* [Задача 1]
Ответь на вопросы по отрывку:
(а) Какое иностранное слово стоит сразу после «Короче,»?
(б) Чья подпись стоит под строкой «В моей душе сломлено чувство бунта против смерти!»?
(в) К какой дате был снят фильм-интервью, о котором говорится в дневниковой записи?

* [Отрывок страницы]
┏━━

Потому что каждую минуту твоей и его жизни он, на твой взгляд, не в том направлении и не на том уровне, где хотел бы его видеть ты, а ты, на его взгляд, там, где и быть-то незачем, либо — вовсе нигде. Мир просто не видит этого «там», потому что зачем же «там», когда есть «здесь»!.. Вот же она, Yoknapatawpha  — величество мирно текущей реки, спокойная уверенность могучих вод, надёжная бесспорность мод, нерушимость своячеств и крепкие ручательства успеха.
Короче, mainstream! (хм... короче не получилось.)

Незыблема мощь общественного договора посредственности, сплочённость верхоглядов, как условие всеобщего согласия, потому что если хоть раз оценить по достоинству исключительное, хоть однажды заглядеться в глубокое, то всеобщее согласие тут же рухнет, большинству придётся признать себя несостоятельными, хуже того — недействительными.
В мире невыносимо жить.
Можно только вне мира.
А там тоже нельзя.

(ИЗ ДНЕВНИКА)

В моей душе сломлено чувство бунта против смерти!
                Фёдор Тютчев

Вот он и умер.
Да всё бы ничего, только открытая рана... открытая рана...
Его лицо — старого, исчерпанного, забытого... растроганно плачущего над плохим исполнением песни из фильма, ­который сделал его «великим»...
— открытая рана.

(Дневниковая запись двухлетней давности)
Посмотрел фильм-интервью к восьмидесятилетию Вяч. ­Тихонова.
Всё как всегда.
Ну чего особенного-то... ну, состарился красивый человек.
Невозможно это выдержать!
Этого нельзя не видеть, это нельзя стерпеть.
Нам всем место во храме. И молиться, молиться — хотя... что ж молиться-то? Ведь если Он есть, то мы спасены. А если Его нет — всё тщетно, всё напрасно. Ибо прямо на глазах вянет и разлагается хилая наша плоть... скороспелая и скоропреходящая, мгновенная в своём нестойком цветении, обманно подсовывающая глупую самоуверенность краткой нашей молодости.
Одна мысль, одна надежда — что-то ещё должно быть.
Где-то должно.
Как-то должно.
Не может красота человеческая, образ человеческий, внут­реннее совершенство, полнота души — не может, не может, не может... вот так просто отцвести и кануть, выключиться, потухнуть, перестать быть.
Я удивляюсь безбожникам — как же можно не чувствовать это?
Как можно ставить под сомнение то, в чём наша единственная надежда?

┗━━

* [Задача 2]
Обнови записи из списка данных: перепиши их от строки с "Go to the Permissions tab" до конца записей включительно, заменив "Dismiss" на "Close", а всё остальное оставь как есть. Картинки в ответ не включай.

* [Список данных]

┏━━

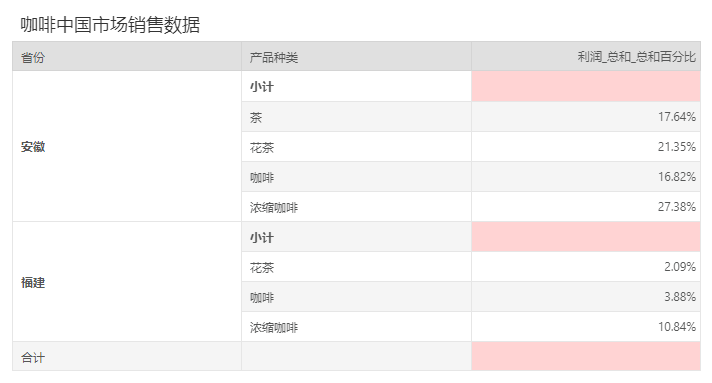The width and height of the screenshot is (712, 383).
Task: Select the 安徽 province cell
Action: [x=127, y=146]
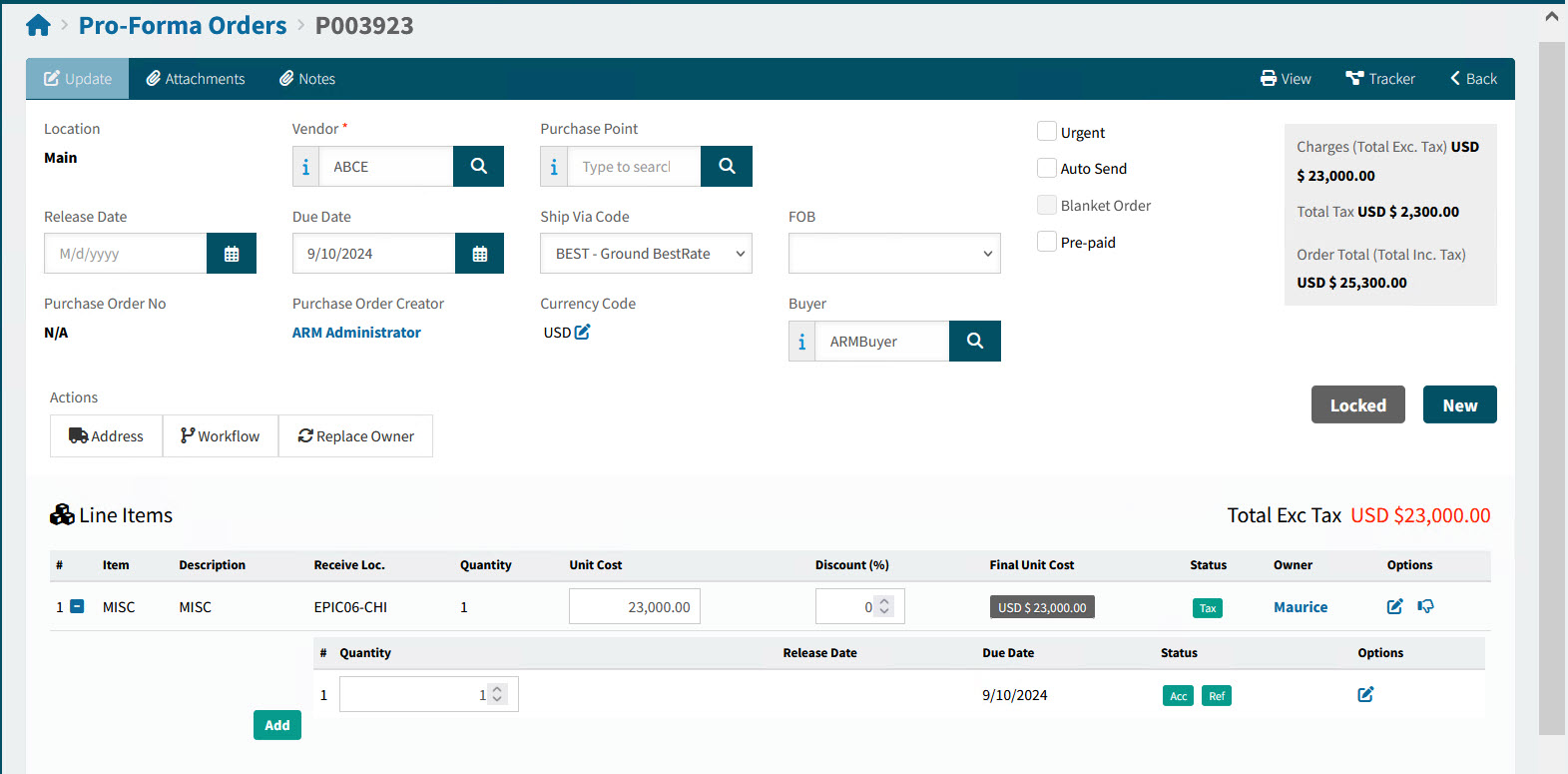Collapse line item 1 details

tap(77, 607)
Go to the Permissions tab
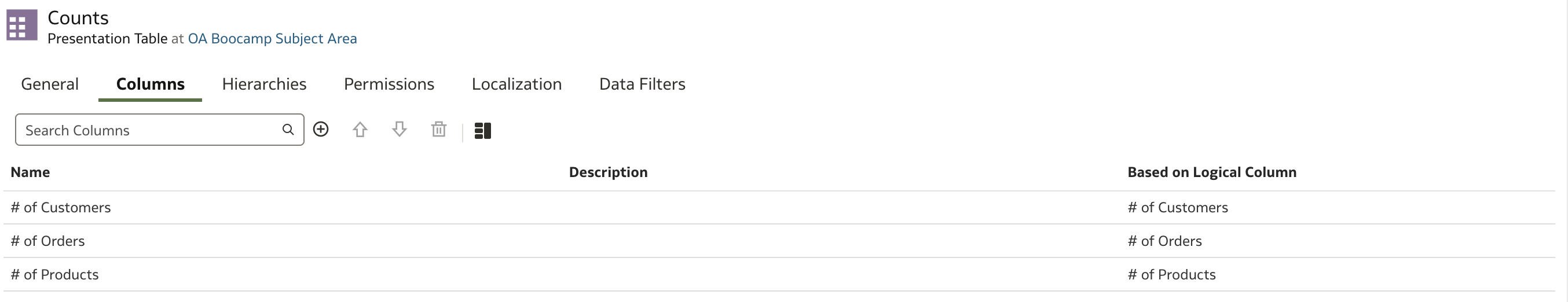This screenshot has width=1568, height=302. [389, 84]
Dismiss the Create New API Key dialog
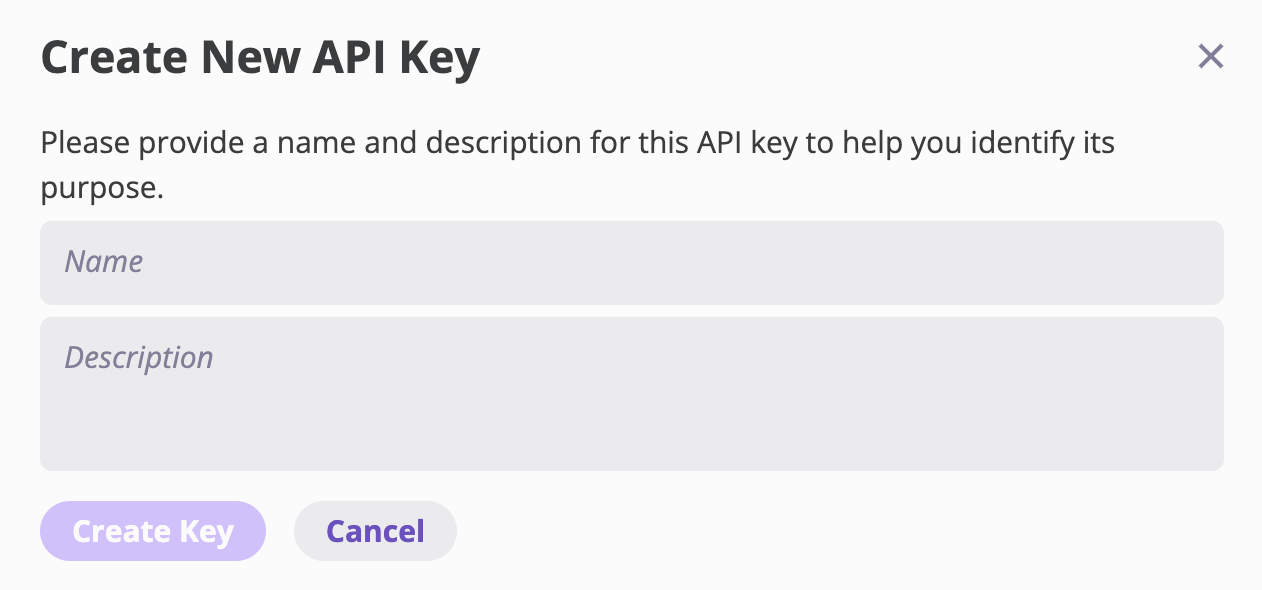This screenshot has height=590, width=1262. click(1211, 57)
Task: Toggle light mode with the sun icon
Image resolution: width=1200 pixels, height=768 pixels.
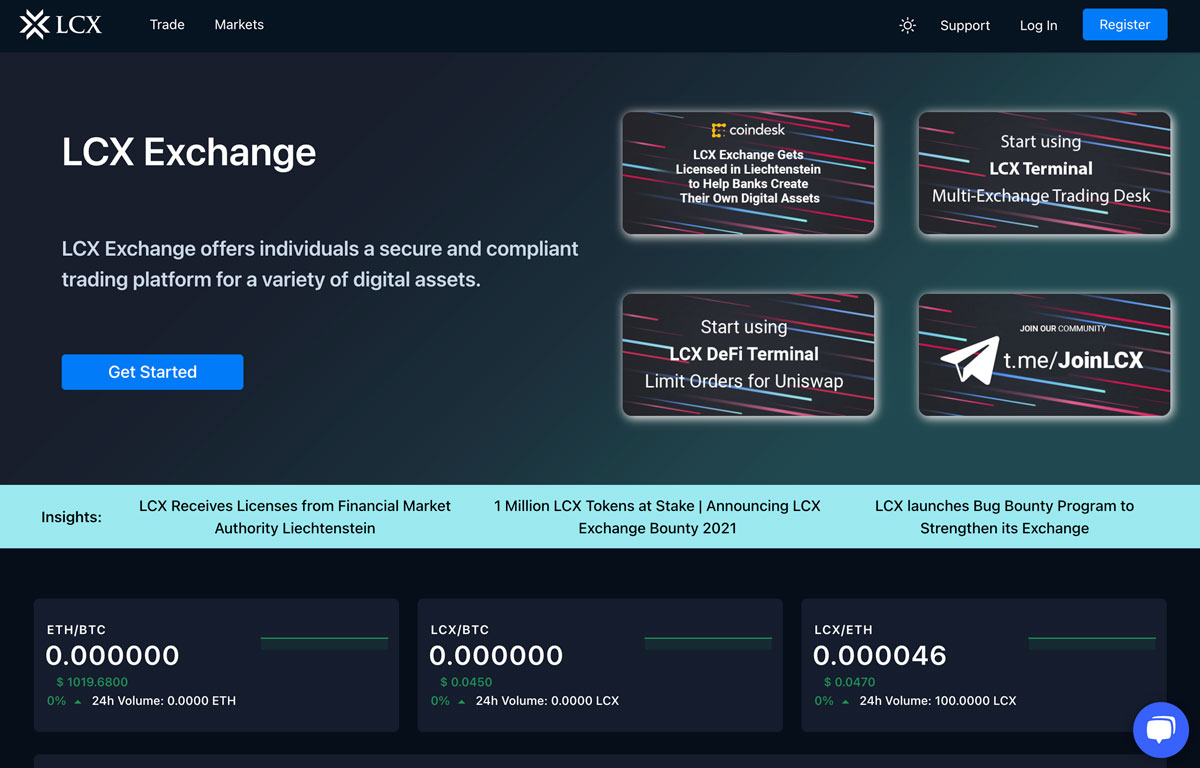Action: (907, 26)
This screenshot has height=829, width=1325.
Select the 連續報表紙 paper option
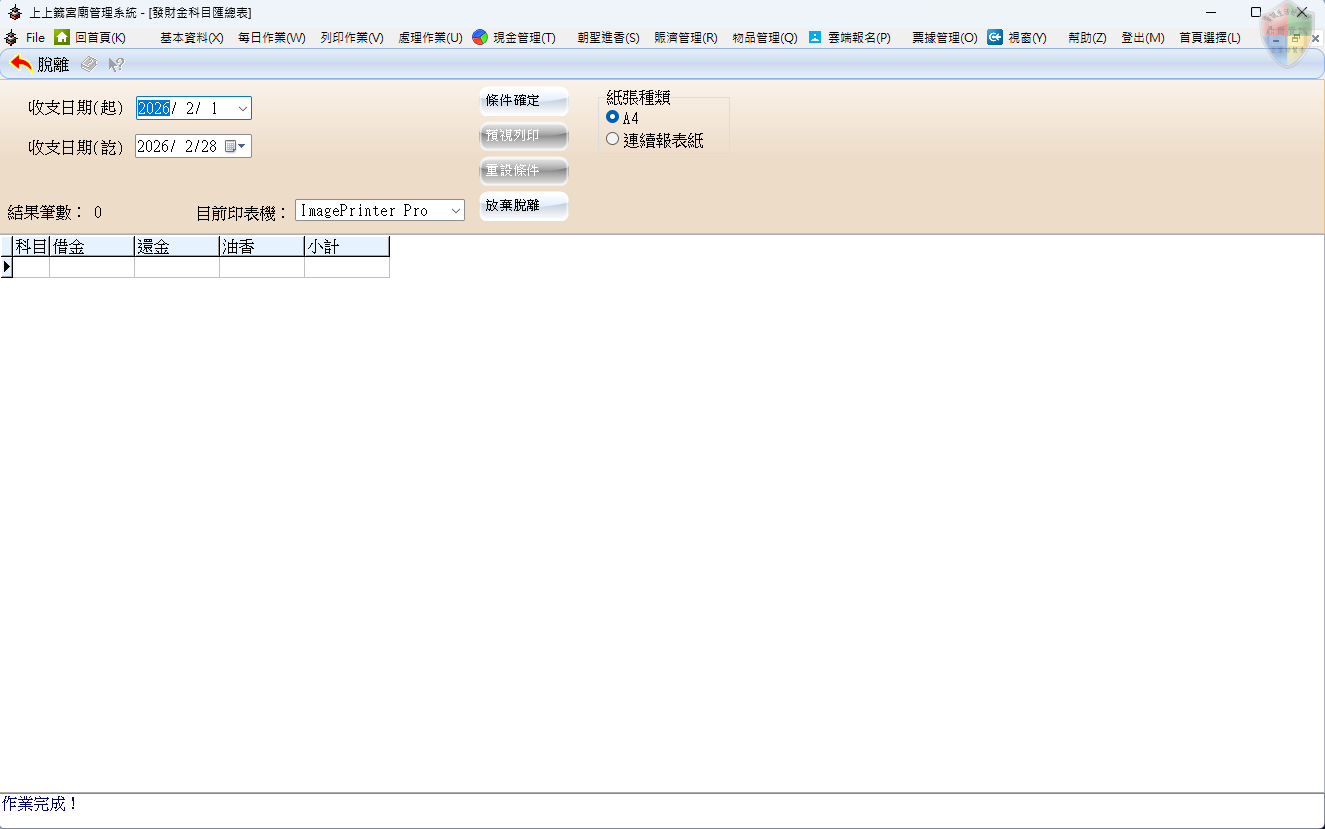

┗━━

* [Ответ 1]
(а) mainstream
(б) Фёдор Тютчев
(в) К восьмидесятилетию Вяч. Тихонова

* [Ответ 2]
Go to the Permissions tab
This screenshot has width=1568, height=302. [389, 84]
Close the Create New API Key dialog
This screenshot has height=590, width=1262. click(1211, 57)
Task: Toggle light mode with the sun icon
Image resolution: width=1200 pixels, height=768 pixels.
Action: (907, 26)
This screenshot has height=829, width=1325.
Select the 連續報表紙 paper option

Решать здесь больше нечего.